Antisipasi Arus Balik Lebaran 2026, Transjakarta Perkuat Rute Integrasi hingga 50%
Poin Penting
|
JAKARTA, investortrust.id – PT Transportasi Jakarta (Transjakarta) melakukan penguatan signifikan pada rute-rute yang terintegrasi dengan stasiun dan terminal guna menghadapi lonjakan mobilitas arus balik Lebaran 2026.
Langkah ini mencakup peningkatan frekuensi layanan hingga 50% dibandingkan hari biasa untuk memastikan kelancaran perjalanan pemudik yang kembali ke ibu kota.
Selain penambahan armada, Transjakarta juga memperpanjang jam operasional pada rute tertentu hingga pukul 23.59 WIB serta tetap menghadirkan layanan 24 jam pada koridor utama. Kebijakan ini khusus diterapkan untuk mengantisipasi puncak arus balik yang diprediksi terjadi pada akhir Maret.
Baca Juga
Pada periode 13-29 Maret 2026, operasional Transjakarta menitikberatkan pada konektivitas first-last mile atau penghubung antar moda transportasi. Fokus penguatan dilakukan pada titik-titik strategis seperti Stasiun Gambir, Pasar Senen, Manggarai, Tanah Abang, hingga Terminal Pulo Gebang.
"Pada periode arus balik, pola pergerakan pelanggan berbeda dengan hari biasa.
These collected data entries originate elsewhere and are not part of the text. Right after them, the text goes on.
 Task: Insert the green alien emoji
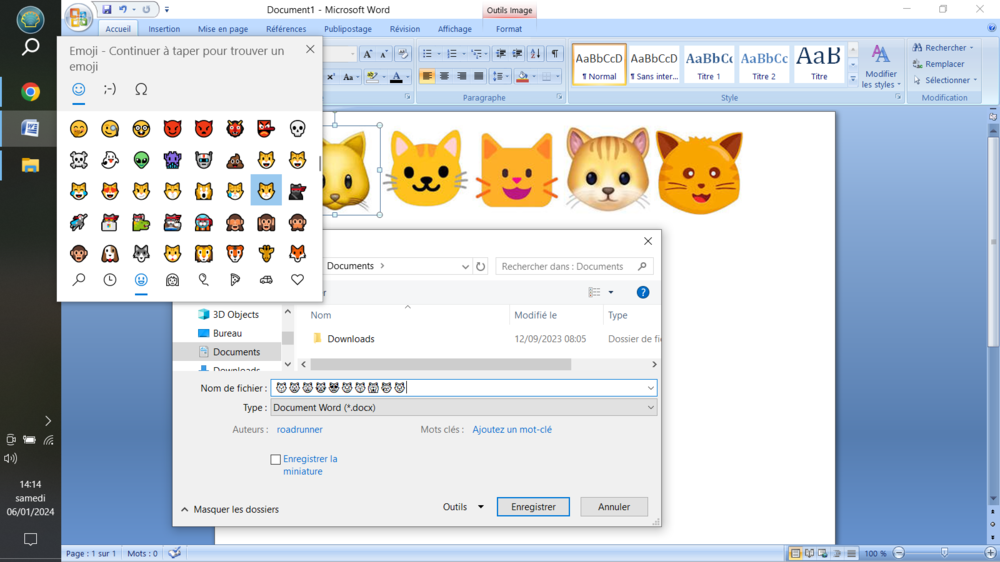[x=141, y=160]
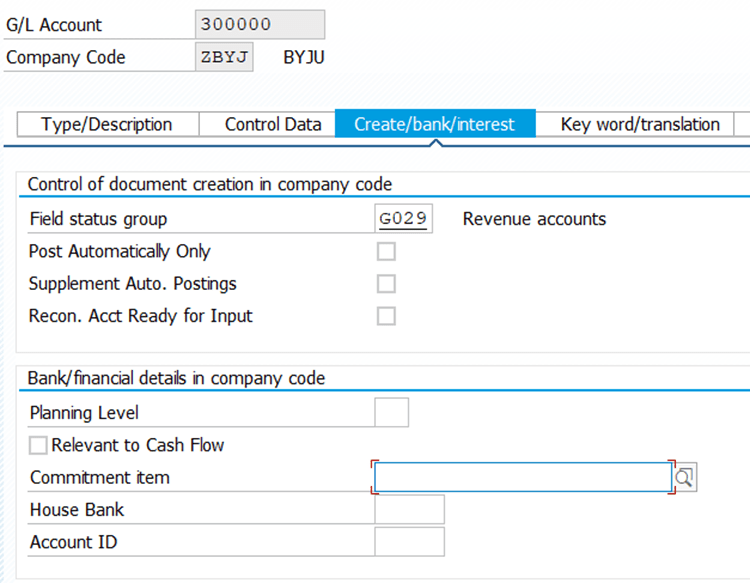This screenshot has height=583, width=750.
Task: Focus the Planning Level input box
Action: point(391,413)
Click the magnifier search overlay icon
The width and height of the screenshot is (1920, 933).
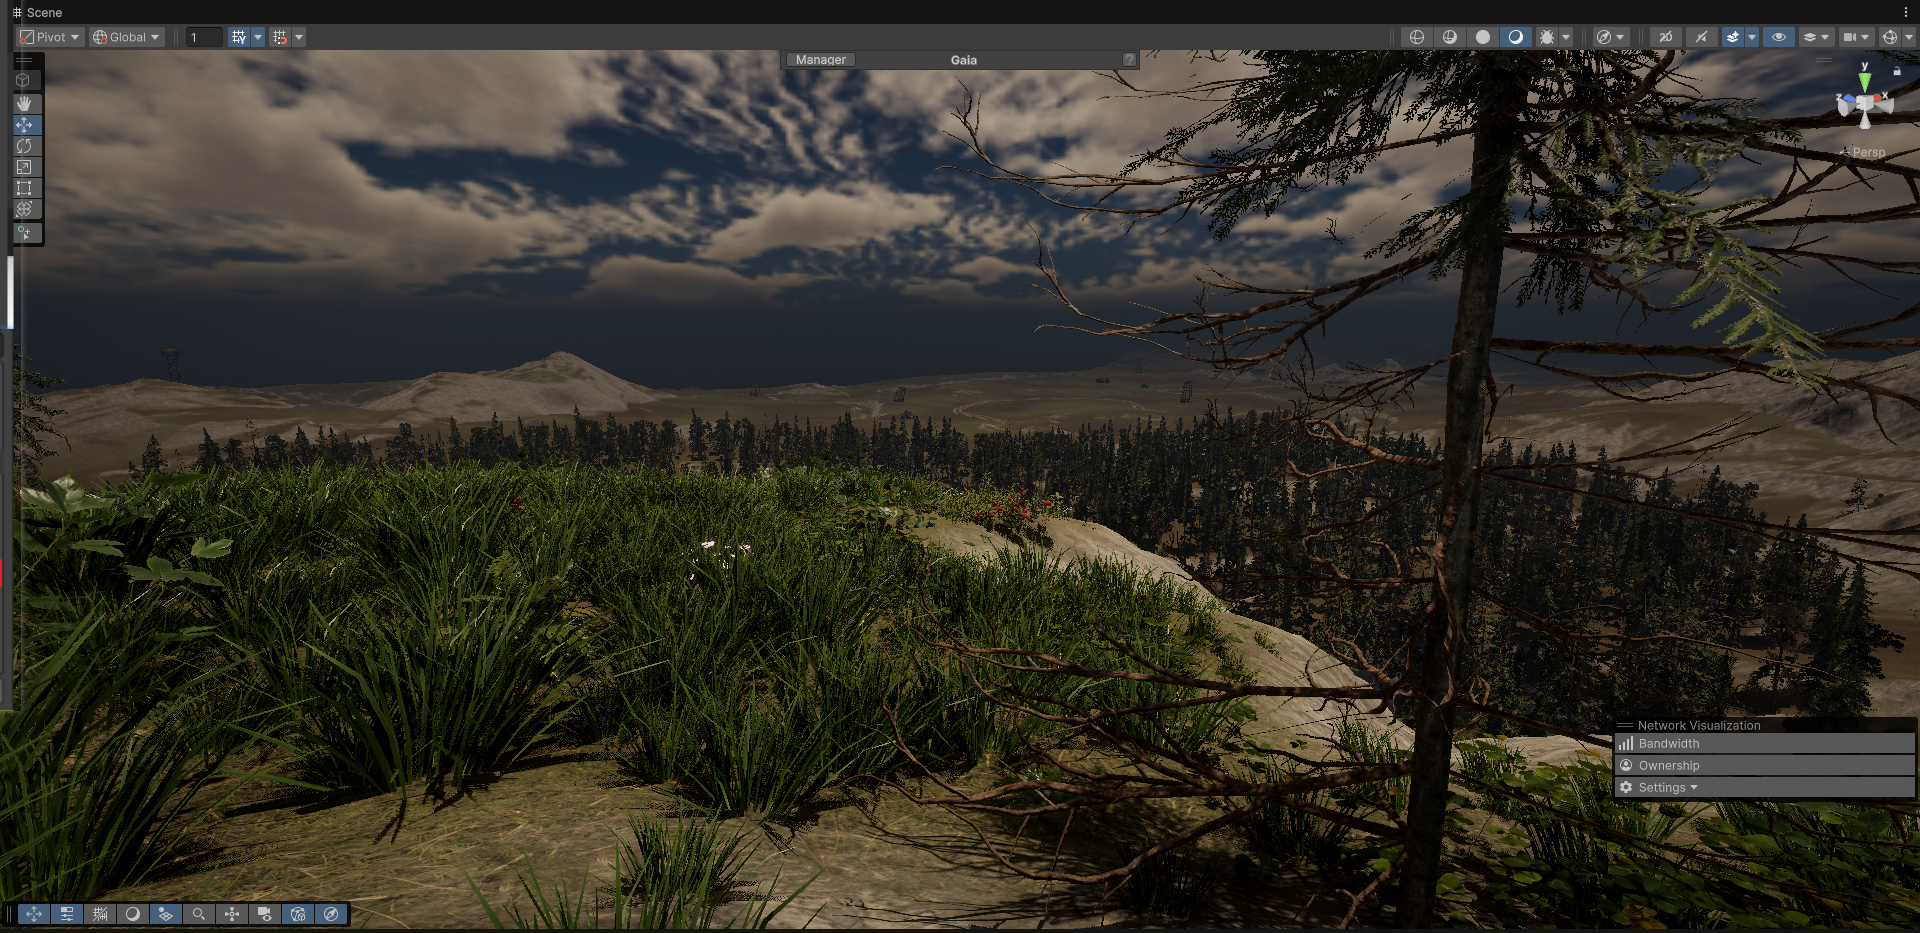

Karena itu, kami memperkuat layanan pada rute-rute yang terhubung langsung dengan stasiun dan terminal hingga 50 persen," ujar Kepala Departemen Humas dan CSR Transjakarta, Ayu Wardhani, dalam keterangan resminya, Selasa (24/3/2026).
Baca Juga
Transjakarta Hanya Rp 1 di Libur Lebaran 2026, Intip Koridor Terpadatnya
Beberapa rute BRT yang diperkuat antara lain:
* Koridor 2A: Pulo Gadung - Rawa Buaya via Balaikota.
* Koridor 4D: Pulo Gadung - Kuningan.
* Koridor 7F: Kampung Rambutan - Juanda via Cempaka Putih.
Selain itu, layanan Angkutan Umum Integrasi (AUI) seperti rute Tanah Abang-Blok M, Senen-Tanah Abang, dan Manggarai-Blok M juga mendapatkan penyesuaian pola operasi mengikuti jadwal kedatangan penumpang kereta api dan bus AKAP.
Sebagai respons terhadap puncak arus balik, Transjakarta secara khusus menambah 11 unit armada di Terminal Pulo Gebang pada tanggal 25-27 Maret 2026.
Percepatan waktu tunggu (headway) juga dilakukan untuk menghindari penumpukan penumpang di area kedatangan utama.
Manajemen mengimbau pelanggan untuk terus memantau informasi terkini melalui media sosial resmi atau aplikasi TJ Transjakarta guna mengatur rencana perjalanan dengan lebih nyaman.